Ben,

On Tue, Aug 10, 2010 at 8:44 AM, Ben Goertzel <b...@goertzel.org> wrote:

>
> I'm writing an article on the topic for H+ Magazine, which will appear in
> the next couple weeks ... I'll post a link to it when it appears
>
> I'm not advocating applying AI in the absence of new experiments of
> course.  I've been working closely with Genescient, applying AI tech to
> analyze the genomics of their long-lived superflies, so part of my message
> is about the virtuous cycle achievable via synergizing AI data analysis with
> carefully-designed experimental evolution of model organisms...
>

I should dredge up and forward past threads with them.
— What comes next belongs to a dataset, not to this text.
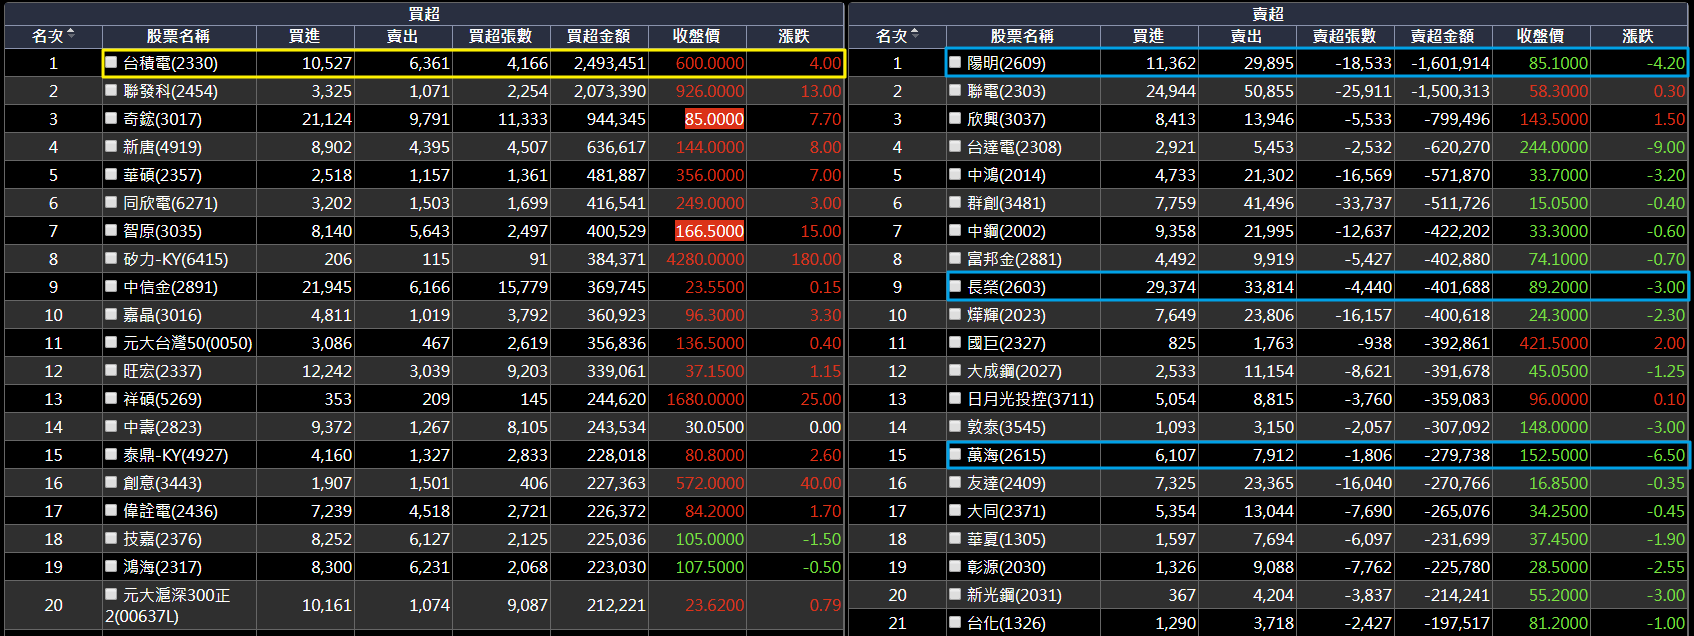Open the stock 奇鋐(3017)
Screen dimensions: 1694x636
162,119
There are some flaws
in their chain of reasoning, so that it won't be all that simple to sort the
few relevant from the many irrelevant mutations. There is both a huge amount
of noise, and irrelevant adaptations to their environment and their
treatment. Even when the relevant mutations are eventually identified, it
isn't clear how that will map to usable therapies for the existing
population.

Perhaps you remember the old Star Trek episode about the long-lived
population that was still locked in a war after hundreds of years? The
episode devolved into a dispute over the potential value of this discovery -
was there something valuable in the environment, or did they just evolve to
live longer? Here, the long-lived population isn't even human.
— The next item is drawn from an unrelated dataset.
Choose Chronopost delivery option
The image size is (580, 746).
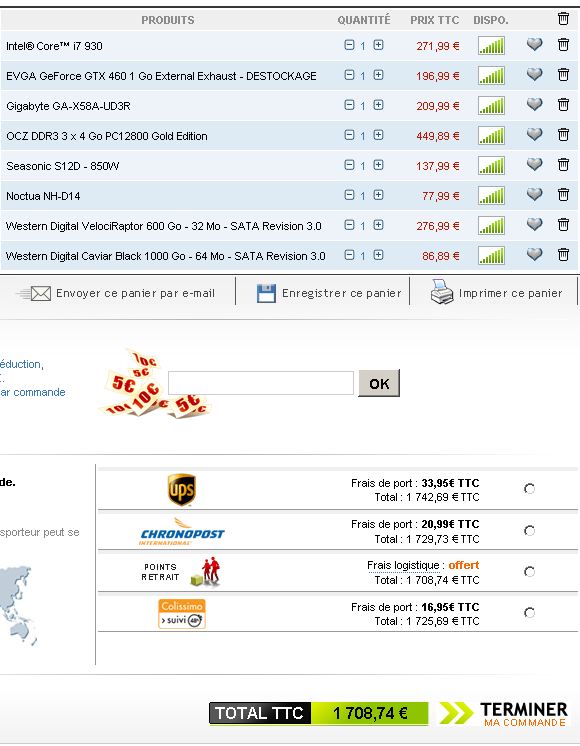(x=529, y=530)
Further, most of the things that kill us operate WAY too slowly to affect
fruit flies, though there are some interesting dual-affecting problems.
Unfortunately, it isn't as practical to autopsy fruit flies as it is to
autopsy people to see what killed them.

As I have posted in the past, what we have here in the present human
population is about the equivalent of a fruit fly population that was bred
for the shortest possible lifespan. Our social practices could hardly do
worse. Our present challenge is to get to where fruit flies were before Rose
first bred them for long life.

I strongly suspect that we have some early-killer mutations, e.g. to people
off as quickly as possible after they pass child-bearing age, which itself
is probably being shortened through our bizarre social habits of mating
like-aged people. Genescient's approach holds no promise of identifying
THOSE genes, and identifying the other genes won't help at all until those
killer genes are first silenced.

In short, there are some really serious challenges to Genescient's approach.
I expect success for several other quarters long before Genescient bears
real-world usable fruit. I suspect that these challenges, along with the
ubiquitous shortage of funding will keep Genescient out of producing
real-world usable results pretty much forever.

Future AGI output: "Fund aging research."

Update on studying more of Burzynski's papers: His is not a "cancer cure" at
all. What he is doing is removing gene-silencing methylization from the DNA,
and letting nature take its course, e.g. having their immune systems kill
the cancer via aptosis. In short, it is a real-world anti-aging approach
that has snuck in "under the radar". OF COURSE any real-world working
anti-aging approach would kill cancer! How good is his present product? Who
knows? It sure looks to me like this is a valid approach, and I suspect that
any bugs will get worked out in time. WATCH THIS. This looks to me like it
will work in the real-world long before any other of the present popular
approaches stand a chance of working. After all, it sure seems to be working
on some people with really extreme gene silencing - called cancer.